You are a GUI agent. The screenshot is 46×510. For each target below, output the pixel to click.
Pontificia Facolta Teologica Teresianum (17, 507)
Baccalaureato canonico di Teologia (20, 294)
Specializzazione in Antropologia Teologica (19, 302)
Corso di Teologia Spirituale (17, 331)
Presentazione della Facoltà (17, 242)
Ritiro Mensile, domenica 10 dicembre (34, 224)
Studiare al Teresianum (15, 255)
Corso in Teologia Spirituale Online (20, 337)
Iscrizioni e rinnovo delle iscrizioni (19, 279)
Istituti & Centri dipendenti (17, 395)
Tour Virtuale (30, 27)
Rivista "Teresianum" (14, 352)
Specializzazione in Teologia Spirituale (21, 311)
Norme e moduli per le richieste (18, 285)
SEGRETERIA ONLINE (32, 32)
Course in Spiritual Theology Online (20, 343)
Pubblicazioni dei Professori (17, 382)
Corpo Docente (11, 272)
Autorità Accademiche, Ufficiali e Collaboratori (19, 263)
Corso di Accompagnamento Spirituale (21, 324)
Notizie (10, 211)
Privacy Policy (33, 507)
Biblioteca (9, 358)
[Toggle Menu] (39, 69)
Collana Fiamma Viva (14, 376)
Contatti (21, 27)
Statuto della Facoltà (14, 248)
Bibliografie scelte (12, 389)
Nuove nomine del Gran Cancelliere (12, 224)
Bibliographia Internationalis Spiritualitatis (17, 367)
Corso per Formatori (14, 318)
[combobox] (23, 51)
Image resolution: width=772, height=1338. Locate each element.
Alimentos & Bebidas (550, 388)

==

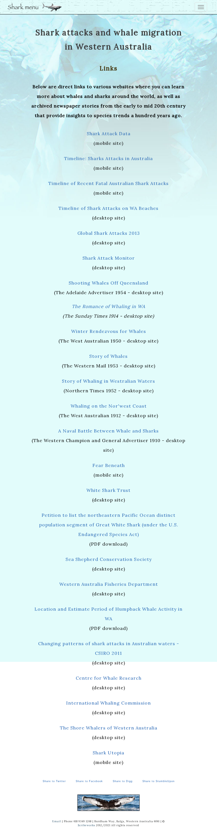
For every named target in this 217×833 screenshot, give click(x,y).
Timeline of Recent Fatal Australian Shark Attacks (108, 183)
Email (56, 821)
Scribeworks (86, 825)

* Exercise task *
Rewrite everything from the line containing "Specializzazione in Antropologia" down to the line containing "[combobox] (23, 51)", replacing "Corso" with "Percorso" and leaving everything else unchanged.

* Answer *
Specializzazione in Antropologia Teologica (19, 302)
Percorso di Teologia Spirituale (17, 331)
Presentazione della Facoltà (17, 242)
Ritiro Mensile, domenica 10 dicembre (34, 224)
Studiare al Teresianum (15, 255)
Percorso in Teologia Spirituale Online (20, 337)
Iscrizioni e rinnovo delle iscrizioni (19, 279)
Istituti & Centri dipendenti (17, 395)
Tour Virtuale (30, 27)
Rivista "Teresianum" (14, 352)
Specializzazione in Teologia Spirituale (21, 311)
Norme e moduli per le richieste (18, 285)
SEGRETERIA ONLINE (32, 32)
Course in Spiritual Theology Online (20, 343)
Pubblicazioni dei Professori (17, 382)
Corpo Docente (11, 272)
Autorità Accademiche, Ufficiali e Collaboratori (19, 263)
Percorso di Accompagnamento Spirituale (21, 324)
Notizie (10, 211)
Privacy Policy (33, 507)
Biblioteca (9, 358)
[Toggle Menu] (39, 69)
Collana Fiamma Viva (14, 376)
Contatti (21, 27)
Statuto della Facoltà (14, 248)
Bibliografie scelte (12, 389)
Nuove nomine del Gran Cancelliere (12, 224)
Bibliographia Internationalis Spiritualitatis (17, 367)
Percorso per Formatori (14, 318)
[combobox] (23, 51)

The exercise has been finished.